Code for our CSE280a project!

wgsim is a read simulator from https://github.com/lh3/wgsim

Project description from Vineet:

5	SNV calling in mixed samples
Consider a project in which you are calling variants in a donor (relative to a reference) that may have some disease. Unfortunately (as with tumor samples), the donor sample might be a mix of normal (fraction α of the cells) and diseased (1 − α) tissue, where the value of α is unknown.
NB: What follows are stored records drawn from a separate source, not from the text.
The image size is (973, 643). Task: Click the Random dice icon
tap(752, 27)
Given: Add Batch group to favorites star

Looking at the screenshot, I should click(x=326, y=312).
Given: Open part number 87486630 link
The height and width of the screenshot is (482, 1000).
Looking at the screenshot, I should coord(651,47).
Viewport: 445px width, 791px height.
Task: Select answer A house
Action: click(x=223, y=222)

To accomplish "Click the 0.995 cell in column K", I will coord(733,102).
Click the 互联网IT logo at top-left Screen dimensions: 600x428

Most SNV calling pipelines assume a pure sample and call variants assuming that each variant is homozygous (all reads have the same allele) or heterozygous (the two alleles appear in a 50:50 ratio), and are confused by such mixed samples.
5.1 Input
All input is simulated, and generating it is part of the project.
5.2 Output
1. A program that simulates reads from a fictitious donor with a mix of two genomes (normal and diseased). First create two genomes (Use 100Mbp of the real reference from one of the chromosomes) with variations in one of the two. The variations are somatic, and are very sparse. Then, use the bwa read simulator to simulate reads from the two genomes sampled at rate α, 1 − α. The number of reads is controlled by a parameter c, denoting average coverage of all base-pairs.
2. Devise an algorithm for identifying variants. Test performance by looking at false-positives, false- negatives in multiple samples for different values of coverage, α, and read error-rate.
3. Your algorithm should also provide an estimate of α.


## Prerequisites ##
Downloaded hg19 from http://hgdownload.cse.ucsc.edu/goldenPath/hg19/bigZips/chromFa.tar.gz
Extract into directory 'hg19'

## Example commands ##

# Output random 10Mb region from hg19 to file ref.fa
sample_genome.py --genome-dir hg19 --output ref.fa --sample-length 1e7

# Generate an individual's normal and cancer diploid genomes using
# ref.fa as the reference.  Output genomes into n1.fa (normal genome)
# and c1.fa (cancer genome).  Output mutation log files into n1.var and c1.var.
generate_genomes.py --ref ref.fa --k n1 c1 --pl 2 --germ-mu 1e-3 --som-mu 1e-3 --output-dir .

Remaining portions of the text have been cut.